This will install the package in the user local directory ~/.local/lib/python3.6/site-packages/ if you use python3.6 (you have the permissions to write in that directory as a normal user while you may not have the permissions to write in the system directories /usr/lib/python3.6/site-packages). Once installed, you can test the installed package :

mylogin@mymachine:~$ python3 -c "import examplePackage; examplePackage.thread2.main()"

Some last comments in random order. You can install the package in developer mode which is usefull if you want to test your package outside the source directory while still developing it. To install in developer mode, you need to python3 -m pip install -e . (and add the --user if required).

Setting up the module

Our module lies in the examplePackage directory. Here it is built from the thread1.py and thread2.py and an additional file, the __init__.py file. That init script is actually what makes the examplePackage directory a python module. This is the script that is executed when you call import examplePackage. In our case, we just import the two modules thread1 and thread2:

from . import thread1
from . import thread2

So that when we import examplePackage, we have access to examplePackage.thread1 and examplePackage.thread2.
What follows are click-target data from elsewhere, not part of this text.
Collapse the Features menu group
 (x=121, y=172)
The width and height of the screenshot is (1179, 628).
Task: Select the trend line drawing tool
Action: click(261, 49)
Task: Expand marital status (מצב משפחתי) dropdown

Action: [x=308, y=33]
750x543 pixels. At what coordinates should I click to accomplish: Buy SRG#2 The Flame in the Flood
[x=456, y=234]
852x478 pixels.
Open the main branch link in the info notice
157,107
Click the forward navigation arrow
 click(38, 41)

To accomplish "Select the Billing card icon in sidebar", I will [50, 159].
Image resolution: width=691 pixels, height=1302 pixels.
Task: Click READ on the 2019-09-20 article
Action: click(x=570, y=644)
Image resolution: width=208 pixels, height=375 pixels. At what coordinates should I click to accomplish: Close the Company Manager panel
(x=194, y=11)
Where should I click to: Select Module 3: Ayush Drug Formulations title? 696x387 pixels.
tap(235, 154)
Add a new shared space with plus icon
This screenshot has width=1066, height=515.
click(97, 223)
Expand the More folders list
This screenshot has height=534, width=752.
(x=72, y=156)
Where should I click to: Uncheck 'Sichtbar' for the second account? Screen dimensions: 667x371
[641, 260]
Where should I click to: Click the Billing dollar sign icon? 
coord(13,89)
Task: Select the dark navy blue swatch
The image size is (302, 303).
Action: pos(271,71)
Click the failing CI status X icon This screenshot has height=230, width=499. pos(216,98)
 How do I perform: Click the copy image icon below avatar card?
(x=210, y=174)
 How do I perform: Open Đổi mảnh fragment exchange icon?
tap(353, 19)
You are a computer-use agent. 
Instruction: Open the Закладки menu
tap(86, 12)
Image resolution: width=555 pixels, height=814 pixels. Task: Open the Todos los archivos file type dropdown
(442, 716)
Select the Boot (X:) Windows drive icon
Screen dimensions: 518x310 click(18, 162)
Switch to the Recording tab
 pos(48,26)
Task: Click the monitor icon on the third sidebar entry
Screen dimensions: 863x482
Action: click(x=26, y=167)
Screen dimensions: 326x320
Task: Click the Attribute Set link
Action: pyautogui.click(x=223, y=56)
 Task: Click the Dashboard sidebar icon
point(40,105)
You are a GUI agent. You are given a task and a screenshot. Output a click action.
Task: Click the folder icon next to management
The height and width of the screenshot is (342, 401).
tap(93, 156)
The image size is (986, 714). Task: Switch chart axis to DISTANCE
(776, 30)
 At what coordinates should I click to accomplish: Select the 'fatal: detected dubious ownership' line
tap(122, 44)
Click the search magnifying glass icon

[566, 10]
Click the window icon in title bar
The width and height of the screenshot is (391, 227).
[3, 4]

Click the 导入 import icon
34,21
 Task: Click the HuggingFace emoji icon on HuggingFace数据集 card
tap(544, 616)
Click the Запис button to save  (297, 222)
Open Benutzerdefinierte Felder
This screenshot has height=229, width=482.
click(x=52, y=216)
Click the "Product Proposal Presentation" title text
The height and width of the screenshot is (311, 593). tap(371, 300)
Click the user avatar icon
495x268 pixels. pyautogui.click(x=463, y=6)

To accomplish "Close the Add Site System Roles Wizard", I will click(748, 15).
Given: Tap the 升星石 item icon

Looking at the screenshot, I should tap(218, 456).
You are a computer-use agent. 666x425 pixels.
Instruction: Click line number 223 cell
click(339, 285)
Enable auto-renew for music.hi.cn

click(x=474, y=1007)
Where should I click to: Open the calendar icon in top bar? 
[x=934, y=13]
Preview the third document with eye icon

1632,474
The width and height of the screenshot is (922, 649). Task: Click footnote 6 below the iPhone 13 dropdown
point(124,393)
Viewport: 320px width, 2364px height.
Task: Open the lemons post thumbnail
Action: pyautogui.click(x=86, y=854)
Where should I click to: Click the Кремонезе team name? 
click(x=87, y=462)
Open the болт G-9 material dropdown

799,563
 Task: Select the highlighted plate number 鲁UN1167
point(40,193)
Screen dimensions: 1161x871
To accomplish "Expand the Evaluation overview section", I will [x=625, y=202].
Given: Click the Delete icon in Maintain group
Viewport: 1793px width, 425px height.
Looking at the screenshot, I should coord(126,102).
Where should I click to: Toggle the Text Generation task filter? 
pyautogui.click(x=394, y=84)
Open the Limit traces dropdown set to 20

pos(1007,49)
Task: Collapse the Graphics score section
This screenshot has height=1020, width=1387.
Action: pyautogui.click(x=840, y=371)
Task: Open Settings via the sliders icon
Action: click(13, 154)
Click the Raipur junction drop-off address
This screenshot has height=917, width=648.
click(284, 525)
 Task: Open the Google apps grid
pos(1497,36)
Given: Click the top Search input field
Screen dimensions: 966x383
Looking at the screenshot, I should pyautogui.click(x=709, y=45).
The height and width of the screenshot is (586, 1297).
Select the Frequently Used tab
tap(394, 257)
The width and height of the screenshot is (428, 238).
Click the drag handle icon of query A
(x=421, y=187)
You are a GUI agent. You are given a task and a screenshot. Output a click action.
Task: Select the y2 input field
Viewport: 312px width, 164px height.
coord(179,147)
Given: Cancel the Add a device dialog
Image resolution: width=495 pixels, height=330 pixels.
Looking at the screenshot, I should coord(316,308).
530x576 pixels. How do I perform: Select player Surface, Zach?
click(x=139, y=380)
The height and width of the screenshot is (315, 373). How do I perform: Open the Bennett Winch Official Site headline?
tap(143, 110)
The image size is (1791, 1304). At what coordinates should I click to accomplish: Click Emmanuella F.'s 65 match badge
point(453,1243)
Writting the setup.py script

To make a setuptools package, we define a setup.py script which contains at least a call to setuptools.setup():

import setuptools

setuptools.setup(
    name = "...",
    version = "...",
    [...]
    packages = setuptools.find_packages(),
    [...]
)

The magic function setuptools.find_packages is browsing the current directory looking for __init__.py files to determine which packages will be installed. You can do much more, for example providing dependencies that are installed with your packages if missing on the system, compiling C++ extensions, providing entrypoints, etc… We will not cover these and you can refer to the python packaging guides to know more.

An example project: Simulating the Ising model

In order to demonstrate the application of the elements shown in the previous section, we will go through an example python package which features the following:
- a python package preprared with setuptools
- some classes
- a GUI for displaying the state of the simulator
- a multi-threaded program with mutex to handle concurrent access

We will also start with a pretty vague idea of what we expect to find at the end, then perform a design step and finally provide the code that makes it.

Problem statement

The Ising model is a mathematical model describing the evolution of the magnetisation of a material. For a general introduction to the Ising model and the history of its development, have a look in (Hayes, 2000). For a more in depth introduction from the statistical mechanisms side, you can check (Sethna, 2006). It considers the magnetic moment of atoms arranged on a regular lattice. The spin of an atom \(i\) is denoted \(\sigma_i \in \{-1, 1\}\). On a discrete finite lattice, there is a finite set of configurations \(\{\sigma_i, \forall i\}\). Yet, as we shall see, the Ising model brings quite intriguing variation of configurations. In the following, we will consider a square lattice.

A 2D regular lattice with a possible spin configuration, in purple for +1 and black for -1
A 2D regular lattice with a possible spin configuration, in purple for +1 and black for -1

There can also an external field \(H\) that will try enforce the spins to be aligned with it. The Hamiltonian of the system is given by: \[ E(\sigma) = - \sum_{i<j} J_{i,j} \sigma_i \sigma_j - \sum_i H_i \sigma_i \]

The term \(J_{i,j}\) is the coupling between the spins and we will suppose interaction to be uniform over the \(4\) nearest neighbours of the lattice, i.e.  \[ \begin{align} \forall i, j \in \{i\rightarrow, i\uparrow, i\leftarrow, i\downarrow\}, J_{i,j} &= J\\ \forall i, j \notin \{i\rightarrow, i\uparrow, i\leftarrow, i\downarrow\}, J_{i,j} &= 0 \end{align} \]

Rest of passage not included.